When people write about secret societies, there is a desire to demystify them. I wanted to hyper-mystify them. I wanted to examine the idea of the kind of power that is hard to name — you can say that it’s the power of wealth, and to a certain extent it is, or you could say it’s the power of connection, and to a certain extent it is, but there is a kind of additional power that exists in these places and that does operate almost like magic.
I had a very good experience in my society and I had a very good experience at Yale. But, if I am honest, there was another side to that, and you cannot write a story about an institution like Yale without exploring the ideas of privilege and class and gender and race, and you cannot write a story about magic, which is essentially going to operate as a commodity, without exploring the kind of damage that we could do to each other if this were actually in play.

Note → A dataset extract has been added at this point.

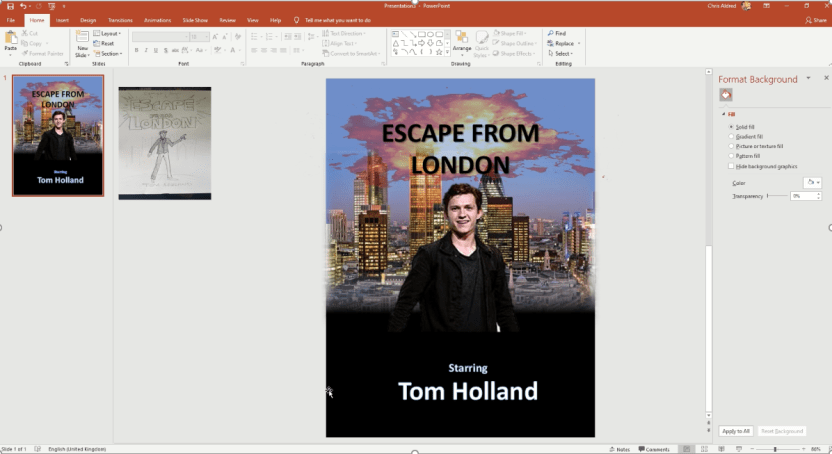The image size is (832, 454).
Task: Open the Design tab
Action: [x=88, y=19]
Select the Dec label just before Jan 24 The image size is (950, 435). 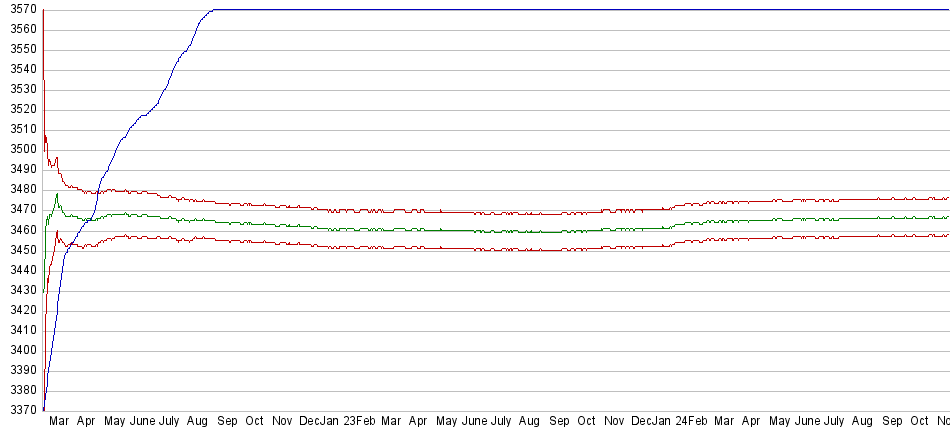coord(642,423)
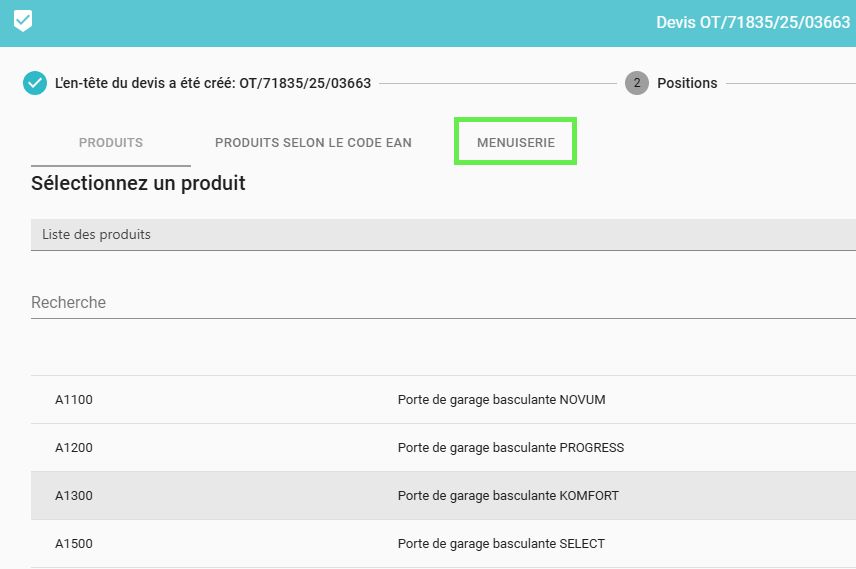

Do you see yourself in Alex?
There’s a lot of me in Alex. There’s a lot of that person who has found herself in a place where there’s tremendous opportunity, but possibly opportunity that I was not equipped for. Also being from Southern California and having a limited range of knowledge about the world when I came to Yale. I definitely didn’t know the language. I was proficient, but certainly not fluent.
One language you have mastered is that of Twitter. For YA authors in particular, Twitter seems especially important for connecting with readers. Does that come naturally to you or is it something you have to work at?

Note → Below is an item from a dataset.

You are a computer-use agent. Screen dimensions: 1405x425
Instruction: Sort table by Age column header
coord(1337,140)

My relationship with Twitter has evolved as my career has changed. The truth is unless you have a remarkably thick skin, as a creator, it’s a very difficult place to be. The thing I always think about is that it’s kind of like walking down a hallway and everyone is high-fiving you and then one person just hauls up and punches you in the face. You may have gotten a hundred high fives that day, but what you remember is the punch.
In the book, Alex sometimes struggles to be taken seriously. Do you have moments in your life where you face similar frustrations?
I don’t think it’s any kind of revelation to say that Alex’s experiences in seeing ghosts and her experiences with the other side of the veil are really a metaphor for women not being listened to or believed. I do not know anyone who has lived without that experience — of being that person who was not taken seriously or who has to shout the loudest and then is criticized for shouting.
There are several scenes in Ninth House that echo current crises plaguing college campuses, like sexual violence. In a scenario that feels particularly timely, a character is sexually assaulted at a party and it’s recorded on video. Why was that topic important for you to cover, and is that something you experienced or witnessed when you were in college?
There were times when I was writing Ninth House where I thought, am I going too far? Am I speaking to the memory of the culture that I experienced as opposed to what is happening now? But then my Google Alerts would ping and I would think, no, I just haven’t gone far enough. I wish that this was a skewed view of what we experience as women in the workplace and in academic institutions and in institutions of all kinds, but it is unfortunately probably the truest and least magical part of the book.
Ninth House has many spooky twists and turns. What are you most afraid of?
I’m actually a huge fraidy-cat. I love to read horror, but I cannot watch horror. I’m not afraid of the ghouls and ghosts that some people might be, but I also have a theory that ghosts never appear to goths because we’re trying too hard. I’m terrified of sharks. I’m terrified of failure. I’m really creeped out by blimps. Monkeys, sharks, blimps and dying with a tombstone that reads “had potential.”